RECORDS TO USE
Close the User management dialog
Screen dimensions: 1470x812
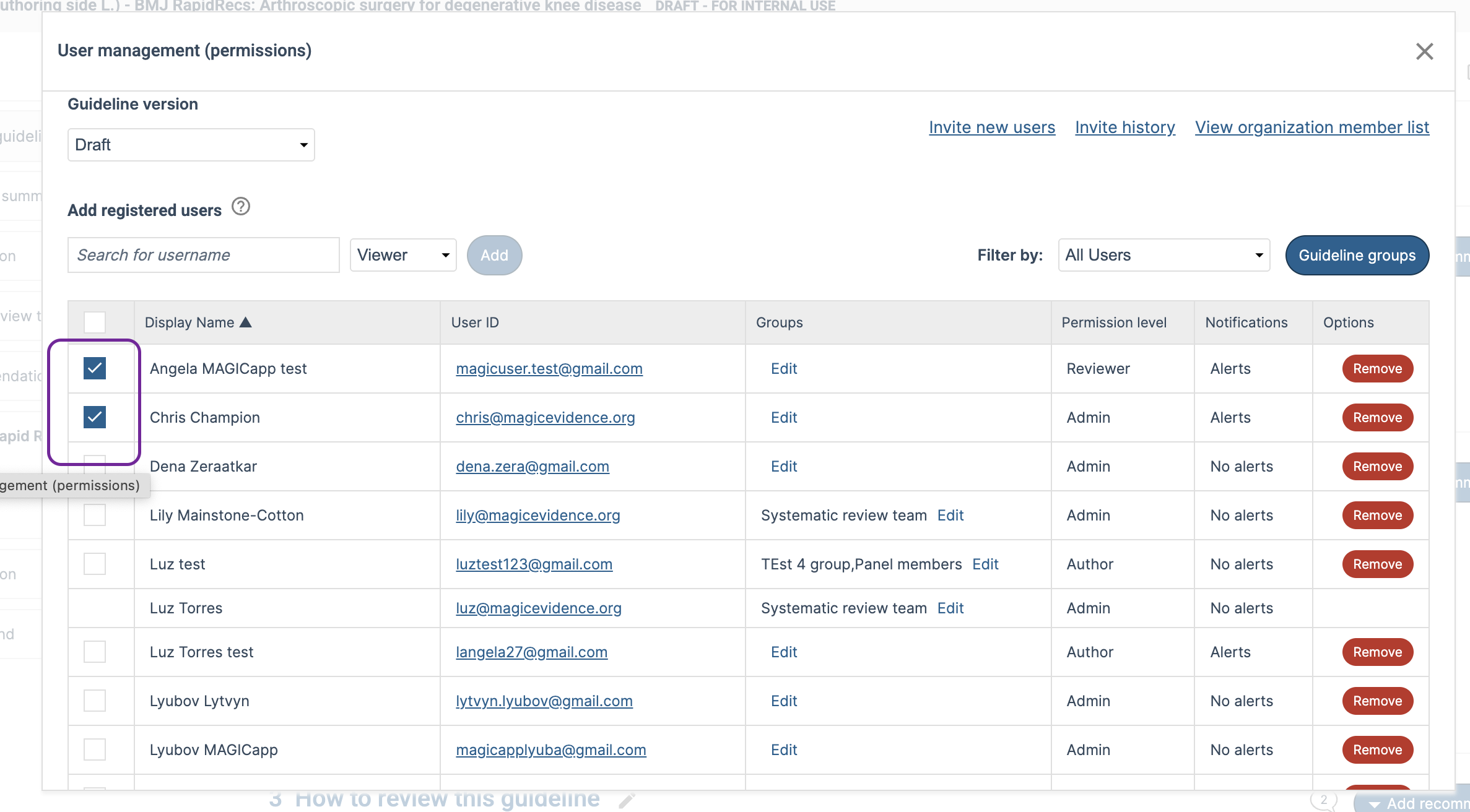(1424, 51)
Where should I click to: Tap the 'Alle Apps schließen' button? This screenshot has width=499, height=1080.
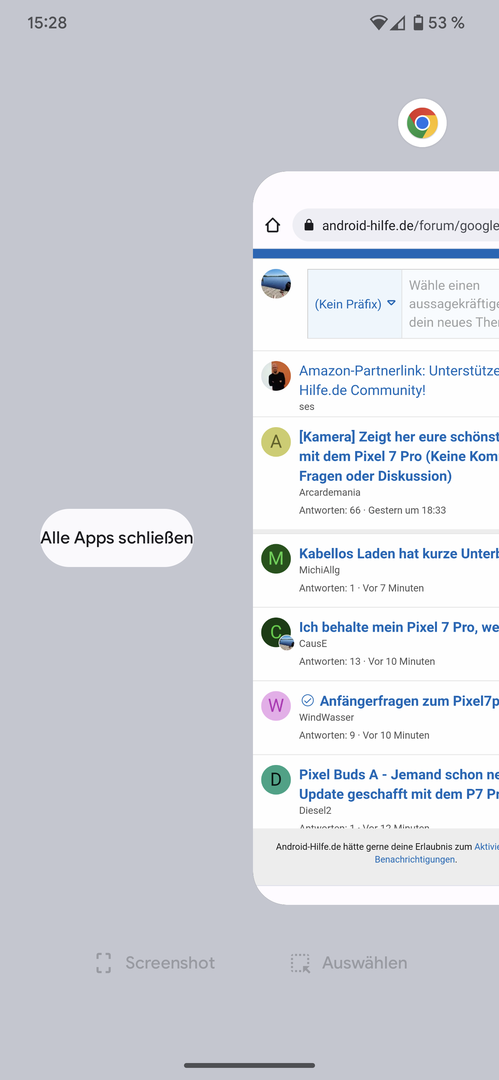pyautogui.click(x=116, y=538)
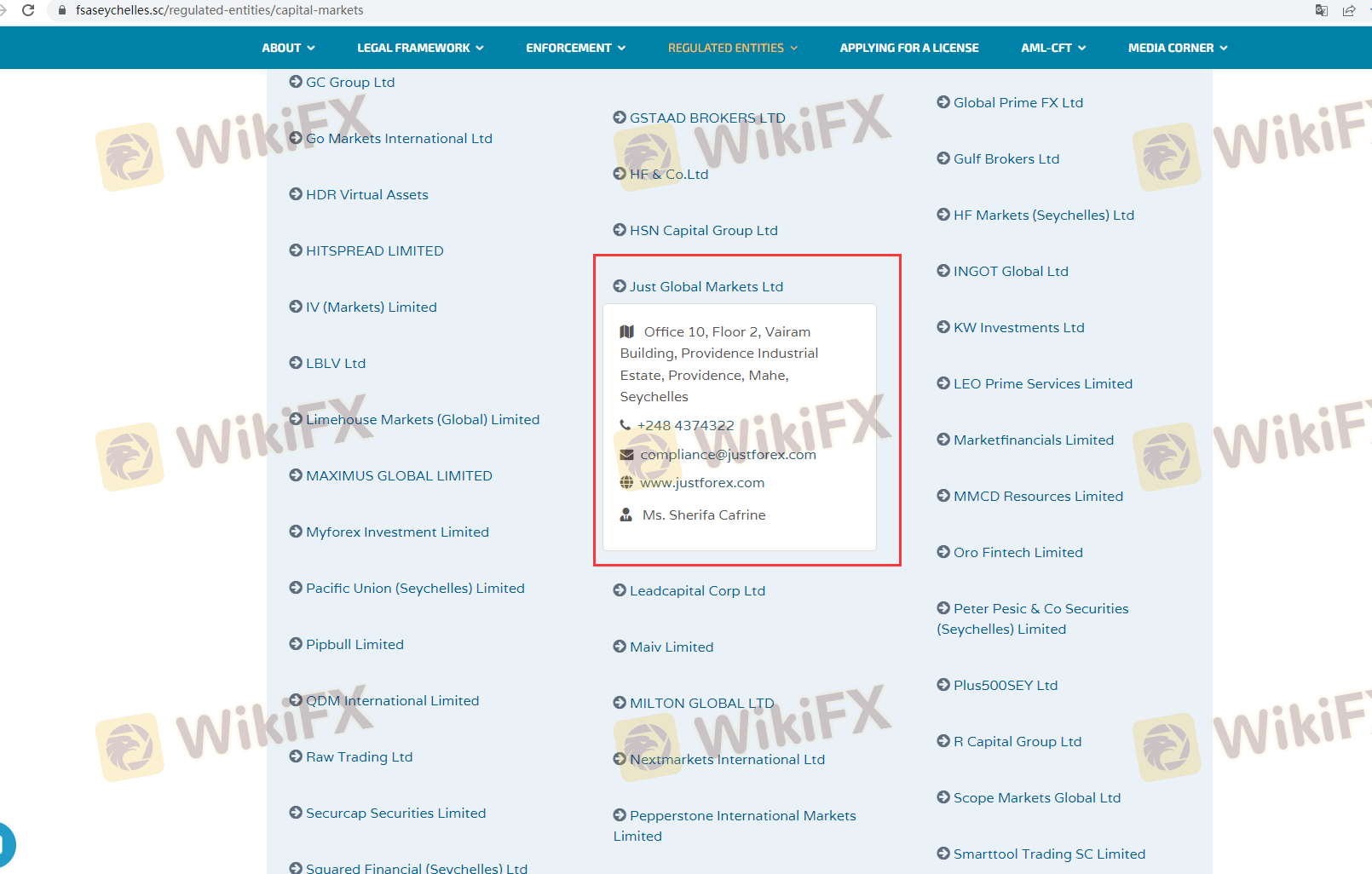Expand the LEGAL FRAMEWORK dropdown
This screenshot has width=1372, height=874.
click(x=420, y=48)
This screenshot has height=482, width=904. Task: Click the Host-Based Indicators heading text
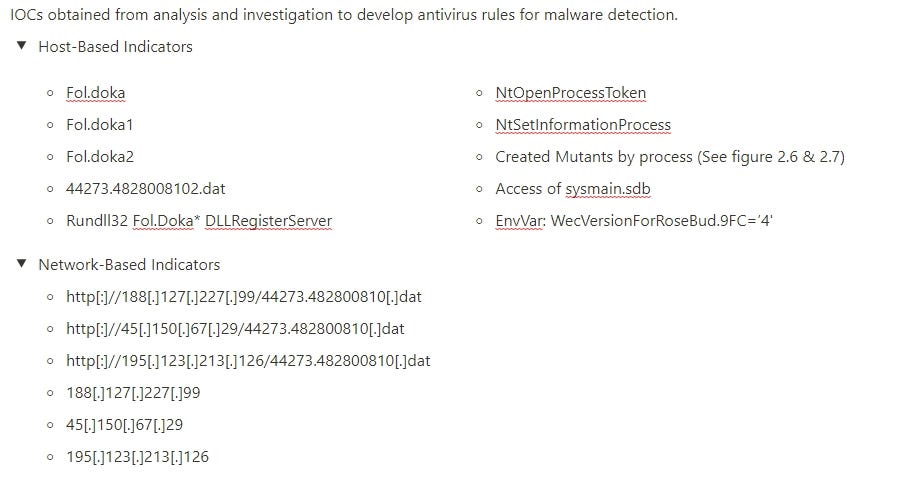point(115,47)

ACTION ITEM
Type out the data above again exactly as written, minus the images.

EXERCISE SOLUTION
Close the User management dialog
Screen dimensions: 1470x812
(1424, 51)
Where should I click to: Tap the 'Alle Apps schließen' button? This screenshot has width=499, height=1080.
pyautogui.click(x=116, y=538)
Expand the LEGAL FRAMEWORK dropdown
This screenshot has width=1372, height=874.
click(x=420, y=48)
This screenshot has height=482, width=904. Task: Click the Host-Based Indicators heading text
point(115,47)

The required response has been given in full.